In February this year, The Yorkshire Post revealed how Labour MP Chris Williamson had told a meeting of supporters in Sheffield to applause that their party had been “too apologetic” and “given too much ground” over anti-Semitism allegations.
Watch: Chris Williamson's controversial remarks at Sheffield Momentum meeting
The resulting fallout, which led to a courtroom battle, has been deeply revealing of the party’s intense divisions on the issue of anti-Semitism – and shown exactly why many Jewish voters are loath to back them.

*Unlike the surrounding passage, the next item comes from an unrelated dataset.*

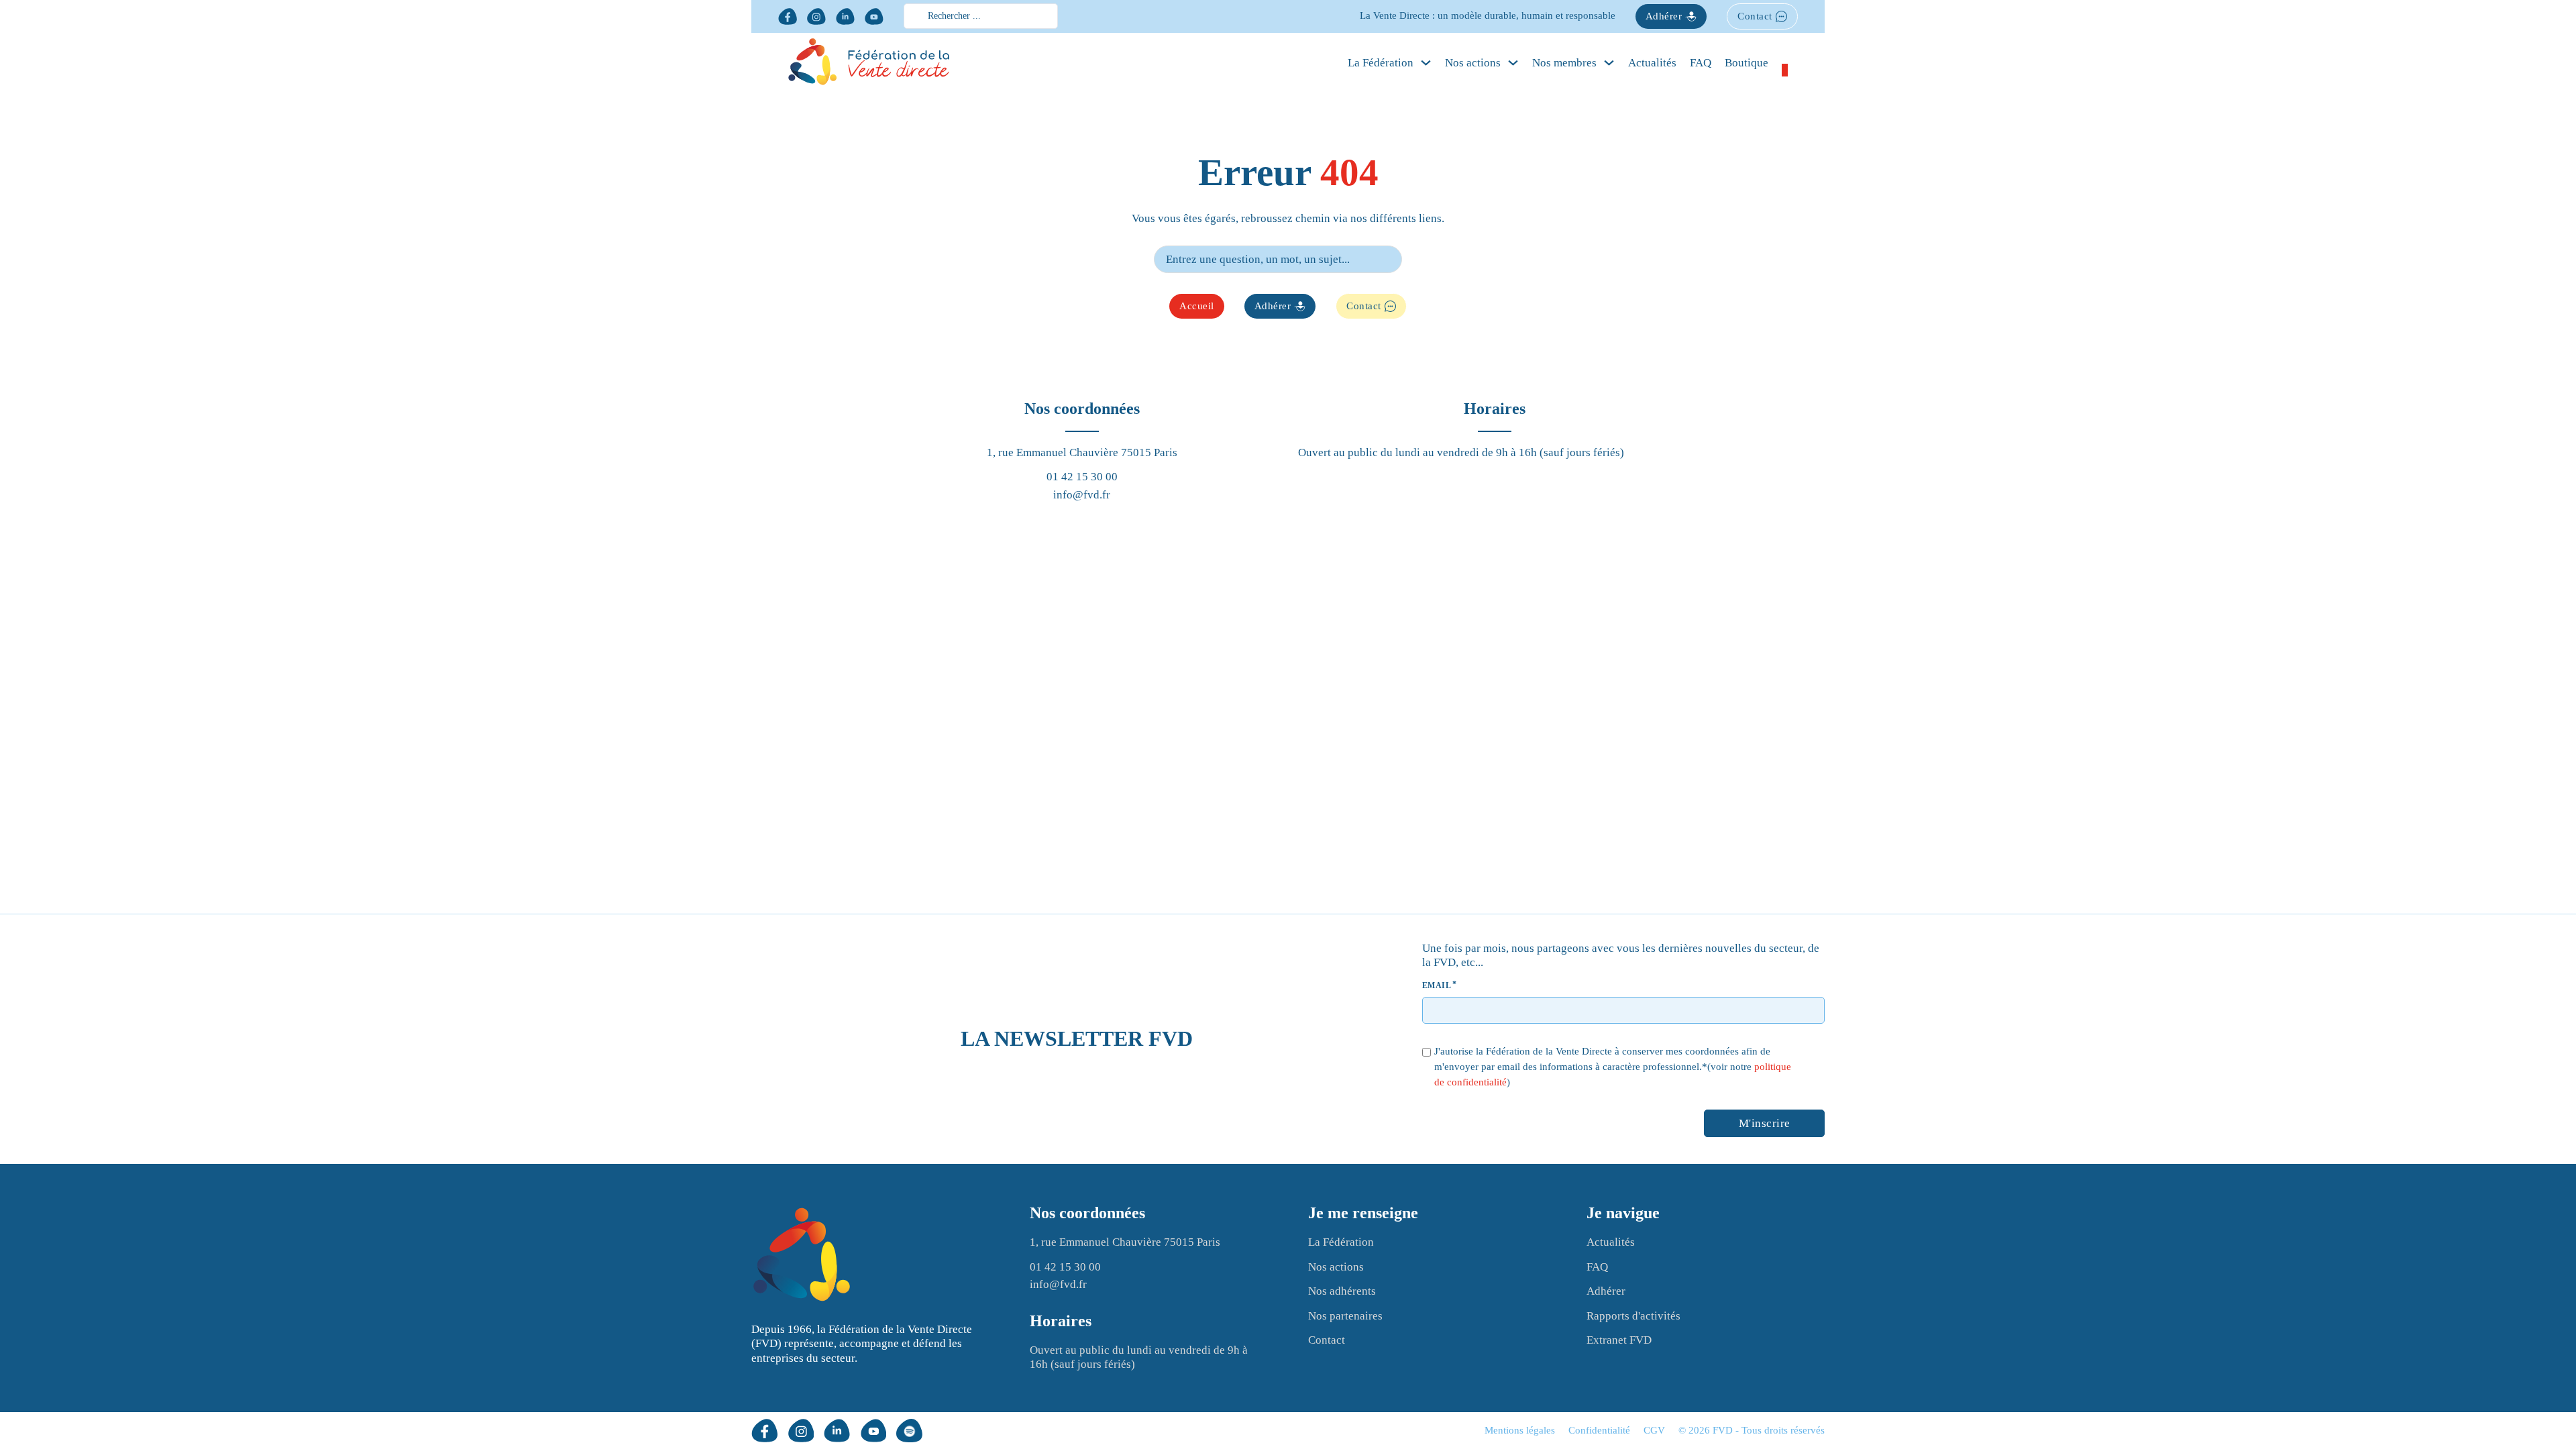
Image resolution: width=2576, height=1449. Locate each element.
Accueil (1196, 306)
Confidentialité (1599, 1430)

The Derby North MP was initially suspended from the party after this newspaper published video footage of him making the remarks. But his suspension was lifted in June by party officials - only for him to be suspended again days later following a backlash against the decision by dozens of Labour MPs led by deputy leader Tom Watson.

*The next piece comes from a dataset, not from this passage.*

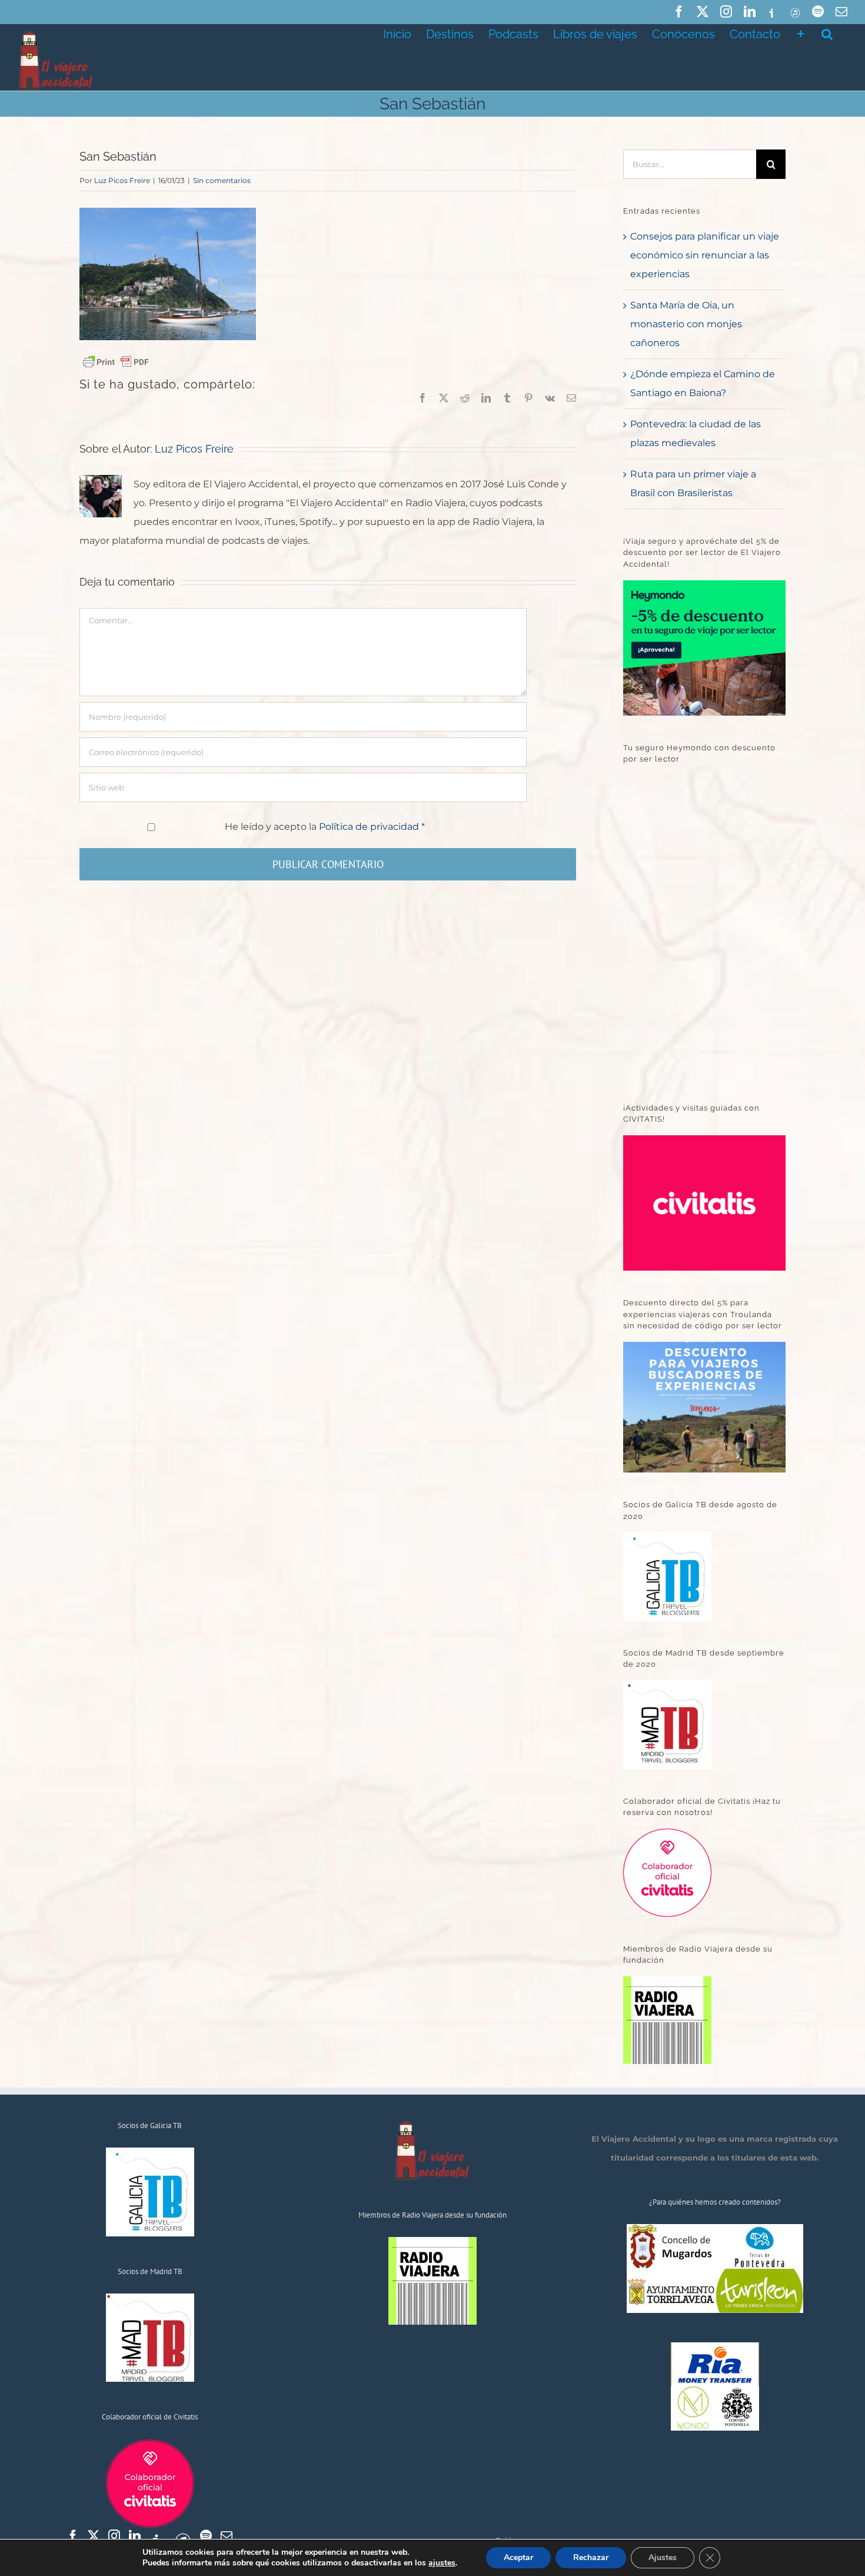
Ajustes (662, 2557)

Williamson launched a crowd-funded legal challenge against his suspension, and a High Court has now ruled there was “no proper reason” for reopening the case against him. But he remains suspended due to further allegations that have been made against him.
The undignified hokey-cokey over Williamson’s future in the party has been happening at the same time as The Equality and Human Rights Commission has been formally investigating whether the Labour Party has unlawfully discriminated against, harassed or victimised people because they are Jewish after receiving a number of anti-Semitism allegations.
Mr Corbyn has repeatedly said Labour “totally opposes racism in any form whatsoever” and is tackling anti-Semitism - while also urging the Conservatives to take action on its own problems with Islamophobia.
But with the EHRC inquiry still ongoing and the court’s decision on Mr Williamson now set to ignite another internal furore, voters are unlikely to conclude Labour has a true grip on the problem.